In real estate, they say that location is everything. Real estate agents young and old can preach all day long about how location dictates price and demand and shapes the market. Location has different meanings, and in the world of real estate it’s commonly applied on three different levels: city, neighborhood and situation.
Online display advertising works in a very similar fashion to real estate, and you can apply the same three-tiered approach to determine an ads quality, safety, and relevancy. Instead of city, neighborhood and situation, it’s the domain, channel and situation that determine the value of an ad placement.
When hunting for a new home or apartment, the first decision is often the city. Manhattan has things that Brooklyn doesn’t (not knocking Brooklyn), and real estate buyers pay for that prestige and association. That’s location at its most basic level, and it’s easily applicable to online advertising at the URL level. Brands buy advertising from a publisher because they want to be associated with that name. Buying on Oprah.com is a strong association, and just like how some residents will swear that New York City has everything, some brands believe buying on Oprah.com delivers relevancy, quality and the target audience. A trusted, name-brand major publisher is also like living in a safe neighborhood. Manhattan is safer than Trenton, and a major dot-com is safer for brands than mysterious content farms.
The next thing to consider is neighborhood. Let’s stay in New York City and consider the difference between buying in the Upper East Side and Hell’s Kitchen. Both are Manhattan addresses, but they’re far apart in price and reputation. Online, the neighborhood is the channel or section of the site ads where ads run.
The online “neighborhood” is where context and relevancy plays the biggest roles. Most people looking for new homes, whether in the city or the suburbs, want to be near certain things, like good schools, nice restaurants, bars, subways and grocery stores. For brand marketers to get value out of their ads online, they need to consider what kind of content the unit will be associated with. Bounty advertises on the food section of Oprah.com because it wants to associate with kitchens and cooking. A business channel, with lots of professional, high-quality and high-minded business content, is a very desirable neighborhood for display.

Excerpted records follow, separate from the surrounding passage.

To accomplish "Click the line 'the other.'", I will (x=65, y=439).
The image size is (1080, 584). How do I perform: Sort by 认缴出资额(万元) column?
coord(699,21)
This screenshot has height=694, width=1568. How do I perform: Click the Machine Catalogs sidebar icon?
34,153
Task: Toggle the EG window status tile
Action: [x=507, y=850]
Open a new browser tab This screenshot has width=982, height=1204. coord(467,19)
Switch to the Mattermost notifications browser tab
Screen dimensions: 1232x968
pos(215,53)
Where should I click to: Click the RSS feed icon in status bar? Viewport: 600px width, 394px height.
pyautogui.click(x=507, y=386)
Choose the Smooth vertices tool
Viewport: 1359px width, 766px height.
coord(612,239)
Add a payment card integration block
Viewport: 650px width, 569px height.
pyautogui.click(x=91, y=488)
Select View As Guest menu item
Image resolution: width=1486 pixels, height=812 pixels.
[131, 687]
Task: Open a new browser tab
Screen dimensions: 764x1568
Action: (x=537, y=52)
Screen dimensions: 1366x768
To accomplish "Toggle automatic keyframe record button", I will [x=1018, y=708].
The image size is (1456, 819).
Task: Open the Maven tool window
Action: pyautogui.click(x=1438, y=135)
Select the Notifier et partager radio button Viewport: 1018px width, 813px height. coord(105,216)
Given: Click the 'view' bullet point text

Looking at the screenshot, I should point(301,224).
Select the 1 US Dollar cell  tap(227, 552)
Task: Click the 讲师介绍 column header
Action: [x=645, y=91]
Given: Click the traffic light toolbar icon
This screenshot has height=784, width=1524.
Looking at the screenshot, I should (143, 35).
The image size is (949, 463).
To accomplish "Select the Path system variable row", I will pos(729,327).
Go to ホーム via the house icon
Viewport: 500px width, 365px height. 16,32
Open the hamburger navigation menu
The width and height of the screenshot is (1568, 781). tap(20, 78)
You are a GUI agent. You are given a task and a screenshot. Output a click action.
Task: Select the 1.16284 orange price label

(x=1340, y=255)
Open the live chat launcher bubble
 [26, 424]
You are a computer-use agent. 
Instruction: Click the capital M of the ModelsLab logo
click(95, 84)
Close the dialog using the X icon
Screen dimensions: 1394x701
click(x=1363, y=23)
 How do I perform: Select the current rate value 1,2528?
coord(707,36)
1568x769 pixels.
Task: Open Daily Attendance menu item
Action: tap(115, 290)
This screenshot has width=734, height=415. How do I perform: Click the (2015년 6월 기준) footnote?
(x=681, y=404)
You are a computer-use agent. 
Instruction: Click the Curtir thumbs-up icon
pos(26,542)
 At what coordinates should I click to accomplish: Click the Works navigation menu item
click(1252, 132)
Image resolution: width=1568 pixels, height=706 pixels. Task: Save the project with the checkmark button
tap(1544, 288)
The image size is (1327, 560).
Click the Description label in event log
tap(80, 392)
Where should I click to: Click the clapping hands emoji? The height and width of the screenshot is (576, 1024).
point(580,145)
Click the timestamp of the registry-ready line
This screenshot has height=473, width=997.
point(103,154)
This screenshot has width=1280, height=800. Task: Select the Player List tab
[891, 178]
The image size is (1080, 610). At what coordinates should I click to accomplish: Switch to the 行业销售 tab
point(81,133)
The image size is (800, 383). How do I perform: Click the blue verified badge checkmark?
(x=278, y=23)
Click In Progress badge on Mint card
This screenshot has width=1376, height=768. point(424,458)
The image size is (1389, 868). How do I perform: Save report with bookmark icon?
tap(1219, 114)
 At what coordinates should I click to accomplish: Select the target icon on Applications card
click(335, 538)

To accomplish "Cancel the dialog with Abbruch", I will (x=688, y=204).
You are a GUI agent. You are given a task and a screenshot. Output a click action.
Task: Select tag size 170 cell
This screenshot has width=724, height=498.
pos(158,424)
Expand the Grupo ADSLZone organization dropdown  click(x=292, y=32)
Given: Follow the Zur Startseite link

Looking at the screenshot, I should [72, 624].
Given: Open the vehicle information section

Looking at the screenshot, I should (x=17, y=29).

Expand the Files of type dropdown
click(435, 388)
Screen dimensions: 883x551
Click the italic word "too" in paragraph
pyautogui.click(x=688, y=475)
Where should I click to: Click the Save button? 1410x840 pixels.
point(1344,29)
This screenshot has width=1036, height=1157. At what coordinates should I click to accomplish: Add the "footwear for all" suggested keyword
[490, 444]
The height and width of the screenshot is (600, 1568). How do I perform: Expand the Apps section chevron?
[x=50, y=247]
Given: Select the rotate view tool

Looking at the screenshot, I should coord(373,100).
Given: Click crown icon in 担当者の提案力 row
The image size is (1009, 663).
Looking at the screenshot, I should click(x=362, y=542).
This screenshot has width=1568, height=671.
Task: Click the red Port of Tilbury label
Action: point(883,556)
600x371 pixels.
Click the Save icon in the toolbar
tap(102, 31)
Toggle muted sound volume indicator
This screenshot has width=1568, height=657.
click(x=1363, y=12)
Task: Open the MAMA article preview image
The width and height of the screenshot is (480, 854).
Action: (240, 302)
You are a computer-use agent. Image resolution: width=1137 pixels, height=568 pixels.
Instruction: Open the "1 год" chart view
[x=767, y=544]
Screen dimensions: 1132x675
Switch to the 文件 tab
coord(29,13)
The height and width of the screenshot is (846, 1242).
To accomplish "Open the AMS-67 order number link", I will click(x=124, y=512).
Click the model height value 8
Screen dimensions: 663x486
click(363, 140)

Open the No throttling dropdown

The final factor in determining quality, safety and relevancy is the overall situation. When you’re apartment hunting, it’s easy to narrow down to a city and neighborhood, but situation plays a major factor. Do you want to live next to the park, or do you want to live along the busy ambulance route? Online, situation is the area that often generates the most questions from advertisers, regardless of whether they’re buying direct, through an ad network, or via a trading desk or RTB exchange. Situation obviously plays a big factor in determining ad quality. The situation varies widely, between an ad appearing on a content farm, a comment site, within a photo gallery, next to user-generated content, the list goes on and on. There’s a big difference between living in a penthouse and living in a windowless garden apartment, and there’s a big difference in value between an ad running above or below the fold on a website, as referenced in a recent study by Casale Media that found that ads above the fold are seven times more effective than ads delivered below the fold. [http://www.mediapost.com/publications/?fa=Articles.showArticle&art_aid=154587&nid=129222]
Advertisers can buy on the NFL section of ESPN.com, which gives them good URL and channel distinction, but if the ad appears at the bottom of a page listing field-goal kicking statistics, the brand isn’t getting a quality ad experience. Successful ad placement hinges on the page-level environment around it. For a brand to truly hit the mark, they need to be aware of the city, neighborhood, and situation of their ads.
Right now, the ad industry does a great job helping advertisers determine city and neighborhood, but situation is often ignored. The truth is that is plays an equally important roll in determining advertising success, so it can’t be ignored. In real estate, you can argue that New York is New York, and it doesn’t matter where you live. But there is a big difference between having a park in your backyard and dwelling in a dark basement flat.